Primeiro teve Rayssa Leal pedindo que não secássemos suas adversárias porque eram amigas dela. Depois teve as ginastas de países diferentes torcendo umas pelas outras e flagradas pelas câmeras. Teve a alienígena Simone Biles rendendo elogios à categoria de sua maior rival, Rebeca Andrade. Teve jogadora de handebol brasileira carregando no colo a jogadora de Angola. Teve Biles e Chiles ajoelhadas para o pódio de Rebeca. Teve Bia Souza sendo abraçada com afeto pela israelense que ela tinha acabado de derrotar. A mesma Bia que é treinada hoje pela ex-rival. Teve o time da Espanha consolando Marta, expulsa depois de falta grave. Teve jogadora do outro time indo abraçar Putellas e pedindo uma foto.

Teve mais, mas vou parar por aqui porque acho que listamos o bastante.

Nós, mulheres, crescemos ouvindo o mantra de "mulheres não sabem ser amigas". Desde cedo o mais tonto dos homens aprende a nos jogar umas contra as outras. É uma ferramenta bastante usada, usada pelos caras mais bacanas, usada por quem se declara aliado. Uma vez colocadas em rota de colisão, a treta entre mulheres vira destaque em todos os lugares, de fofocas ao noticiário. E assim uma mentira se transforma em verdade.

O feminismo nos dá a linguagem para escapar dessa cilada. E, ao escaparmos, a gente percebe como viveu dentro de uma mentira. Não há no mundo força maior do que a da amizade entre mulheres. Quando mulheres se apoiam tudo passa a ser possível. Inclusive a maior do mundo se curvar à sua grande rival em gesto de nobreza inédito e público, para chilique de alguns homens.

Mulheres que praticam esportes, especialmente esportes que já foram proibidos para elas, se unem na noção de que conseguiram o que um dia parecia impossível. A rivalidade cai para outro plano.

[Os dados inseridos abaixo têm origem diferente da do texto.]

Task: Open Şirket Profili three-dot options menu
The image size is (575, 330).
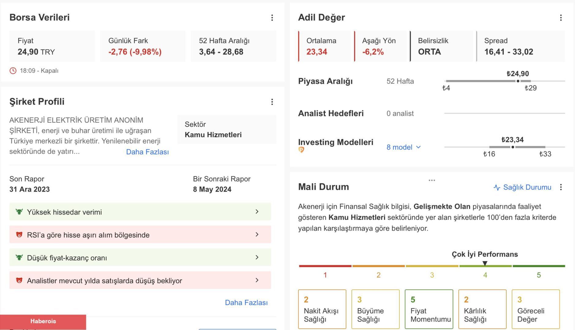Action: [272, 102]
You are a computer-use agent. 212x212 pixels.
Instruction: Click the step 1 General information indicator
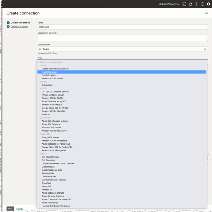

O tecido que as liga é feito da consciência de que estarem ali já é uma vitória, de que muito foi conquistado, de que devemos agradecer umas às outras e às nossas antepassadas.

É claro que também brigamos e nos indispomos entre si. É claro que somos capazes de não curtir outras mulheres. É uma característica humana e não feminina. Podemos nos indispor uns com os outros. Podemos não nos curtir. Podemos tretar. Mas nada disso é uma característica do gênero feminino como nos é vendido desde sempre. O que a sociedade faz bem é promover e divulgar as tretas entre mulheres, e esconder o afeto e a união. Mas, se você estiver prestando atenção, já terá percebido que, em Paris, o amor entre mulheres está no ar e não pode ser ocultado.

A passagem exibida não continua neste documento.